Perdebatan menarik, terkait dengan posisi kyai dengan perubahan sosial. Geertz (1960: 220-249) sebagaimana yang dikutip oleh Imam Suprayogo, menyatakan bahwa kyai dan ulama tidak memberikan apa-apa terhadap gerakan politik bahkan lebih jauh mengatakan seharusnya kyai sebagai pengayom ummat Geertz mengatakan culture broker yaitu
menjembatani transformasi nilai-nilai kultural yang berkembang dalam
masyarakat, hendaknya kyai menhindarkan diri dari politik praktis.
Pandangan
yang bertolak belakang dengan pendapat Geertz, seperti yang dikemukakan
oleh Horikhosi (1987:245-246) berpendapat bahwan kyai berperan banyak
dalam politik dan mereka menuduh orang yang menentang kyai terlibat
politik, orang yang tidak mengerti tentang "alim". Horikhosi
mengatakan bahwa elit gama yang disebut kyai sesungguhnya cukup
responsif terhadap perubahan. Ia mengatakan bahwa kyai bukan hanya sebagai cultural brooker saja. Sependapat dengan dengan pandangan Horikhos, Azra (2002: 75-79) mengatakan pada dasarnya tidak ada pemisahan antara agama (din) dengan politik (syiasah). Disini politik dipandang sebagai bagian dari integral dari agama, dan karena itu tidakperlu dijauhi, bahkan perlu diceburi.

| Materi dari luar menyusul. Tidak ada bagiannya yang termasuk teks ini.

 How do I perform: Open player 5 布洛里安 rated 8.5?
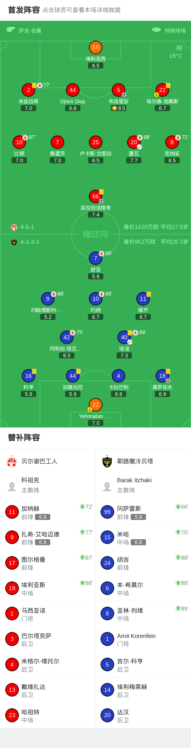119,90
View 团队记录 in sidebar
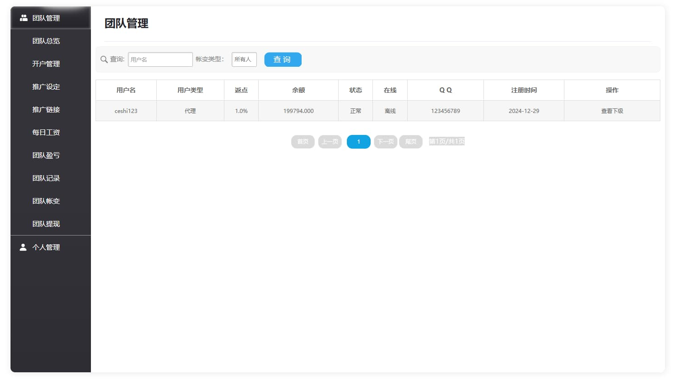This screenshot has width=680, height=386. pyautogui.click(x=46, y=178)
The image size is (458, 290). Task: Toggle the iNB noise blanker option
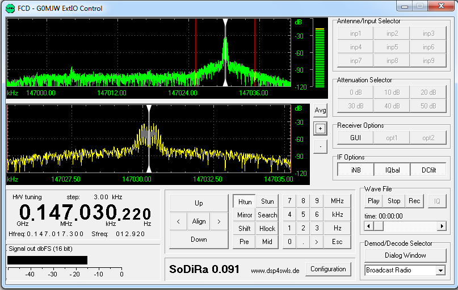(355, 170)
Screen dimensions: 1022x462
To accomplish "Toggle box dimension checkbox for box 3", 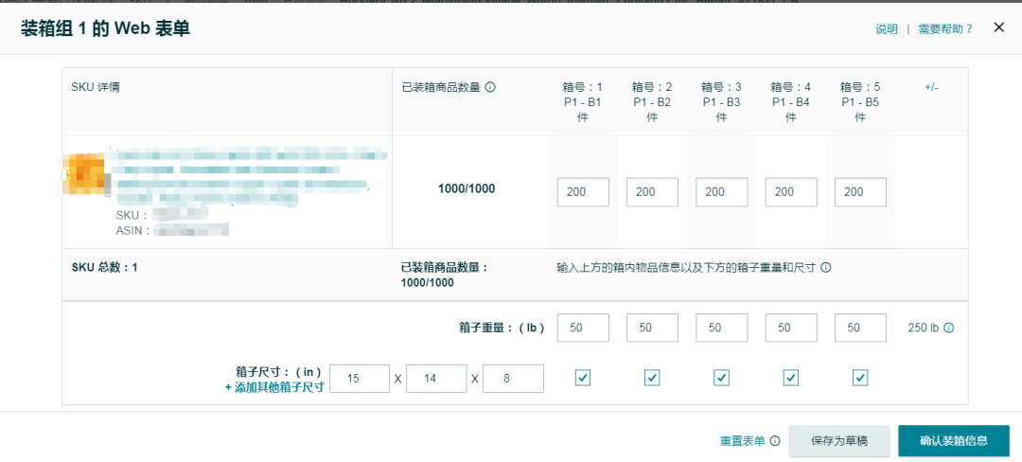I will click(x=721, y=378).
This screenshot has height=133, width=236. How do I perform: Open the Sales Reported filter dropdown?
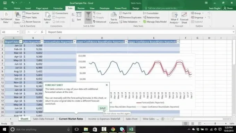42,42
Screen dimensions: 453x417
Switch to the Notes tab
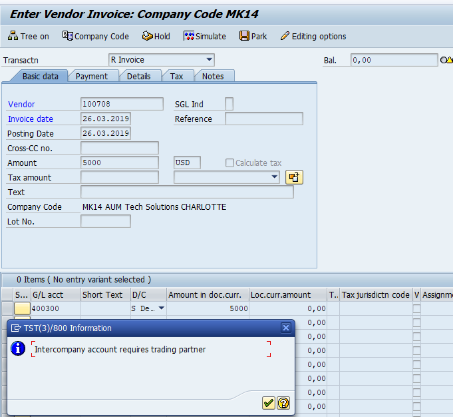213,76
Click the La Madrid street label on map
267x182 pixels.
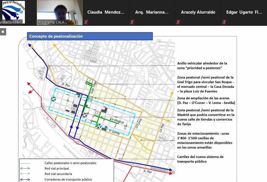(117, 121)
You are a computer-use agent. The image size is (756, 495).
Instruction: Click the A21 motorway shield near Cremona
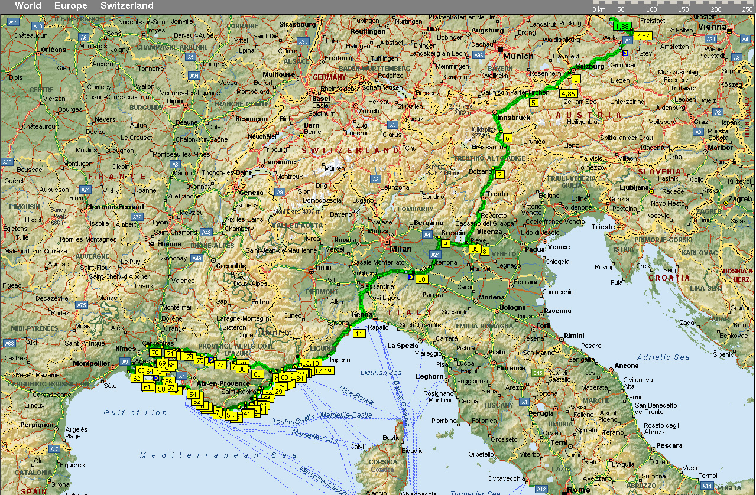coord(436,255)
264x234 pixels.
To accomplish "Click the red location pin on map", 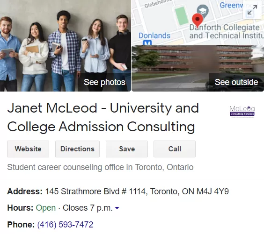I will 198,21.

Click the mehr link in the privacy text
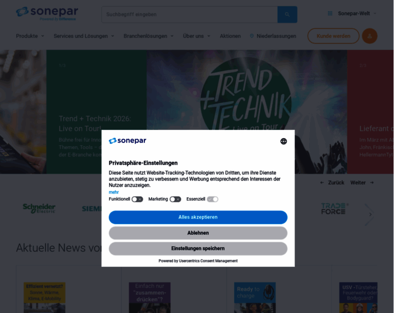pyautogui.click(x=114, y=192)
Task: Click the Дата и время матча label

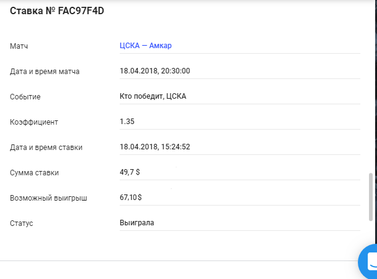Action: (x=44, y=72)
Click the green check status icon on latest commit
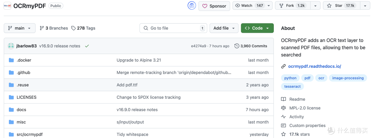 87,46
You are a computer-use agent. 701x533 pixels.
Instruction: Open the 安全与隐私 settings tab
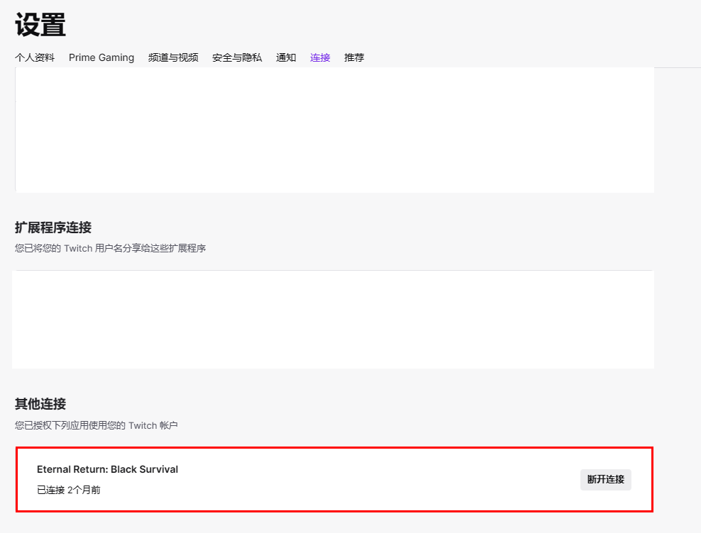[237, 57]
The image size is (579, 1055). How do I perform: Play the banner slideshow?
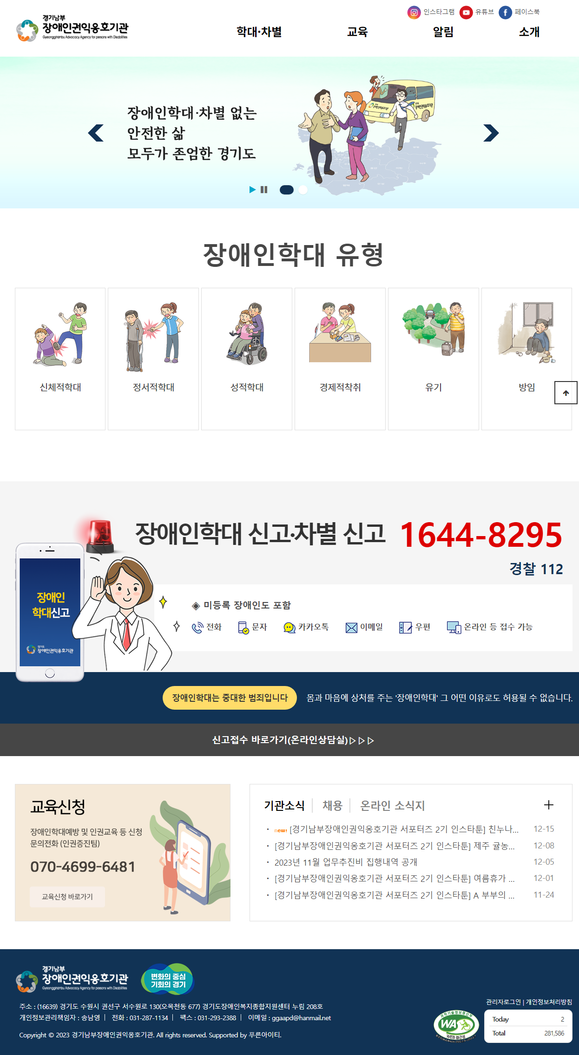252,189
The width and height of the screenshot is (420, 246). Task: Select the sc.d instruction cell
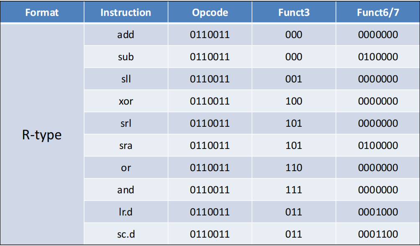click(126, 234)
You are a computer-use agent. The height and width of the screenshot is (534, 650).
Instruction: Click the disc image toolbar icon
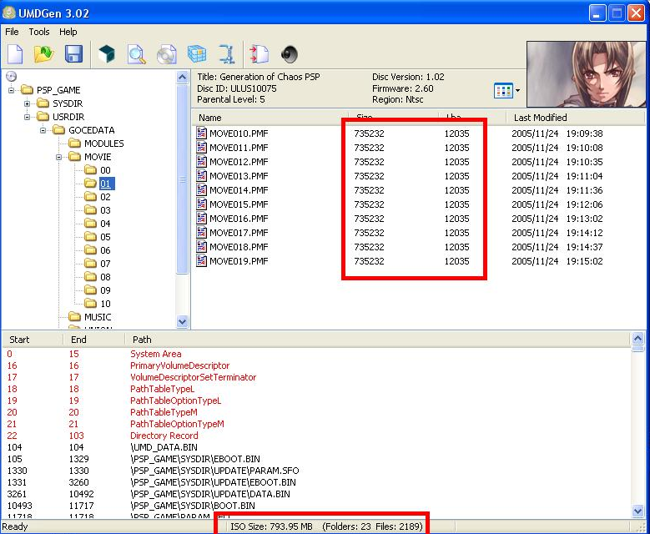(166, 55)
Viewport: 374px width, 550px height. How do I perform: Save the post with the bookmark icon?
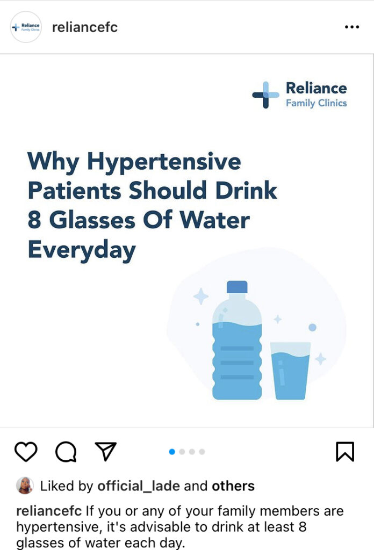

Penulis tertarik dengan pendapatnya Horikhosi dan Azra di atas yang mengatakan kyai harus terlibat politik, karena kyai hendaknya
ikut andil dan terlibat dalam berpolitk, berpolitik bagian dari ajaran
Islam, melarang berpolitk berarti mereduksi ajaran-ajaran Islam yang
komprehenasif dan universal (rahmatan lil’alamin). Ada bebrapa alasan keterlibatan kyai
dalam politik seperti pendapat Imam Suprayogo (2007: 1-10), kyai
sebagai elit agama di tingkat apapun, desa, kecamatan, kabupaten,
provinsi hingga tingkat pusat pemerintahan negara, terlibat dalam
kegiatan politik. Sebab kyai sebagai pemimpin memerlukan otoritas, dan
terlibat dalam peran-peran sosial untuk kepentingan masyarakat dan
ummat. Penulis
melihat selama ini kyai sering dijadikan sebagai objek dan komoditas
politik oleh para elit politik yang ingin menacari keuntungan, seperti
calon legislatif, gubernur, bupati dan walikota, ketika mendekati momen
pemilu dan pilkada, mereka mendekati kyai dengan alasan silaturrahmi dengan meminta restu kyai, padahal tujuannya hanya untuk mencari dukungan, setelah terpilih menajadi anggota legislatif maupun eksekutif kyai ditinggalkan bahkan tanpa pesan, terkesan kyai selama ini dipolitisasi, bahkan diibaratkan seperti daun salam.
Oleh
sebab itu saatnyalah kyai harus terlibat langsung dalam politik, dengan
keterlibatan kyai dalam berpolitik sedikit tidak terjadi perubahan
dalam dunia perpolitikan, khususnya dalam dunia ketata negaraan kita. Rasulullah membentuk membentuk negara madinah dengan Siyasah (politik) sehingga terbentuklah piagam Madinah (Mitsaqul Madinah), oleh karena itu kyai harus kembali berpolitik, masak kayak Bang Toyib tak pulang-pulang. Dengan majunyan kyai dalam politik. InsyaAllah cita-cita mewujudkan masyrakat madani yang baldahatun thayyibatun warobbu al-ghafur.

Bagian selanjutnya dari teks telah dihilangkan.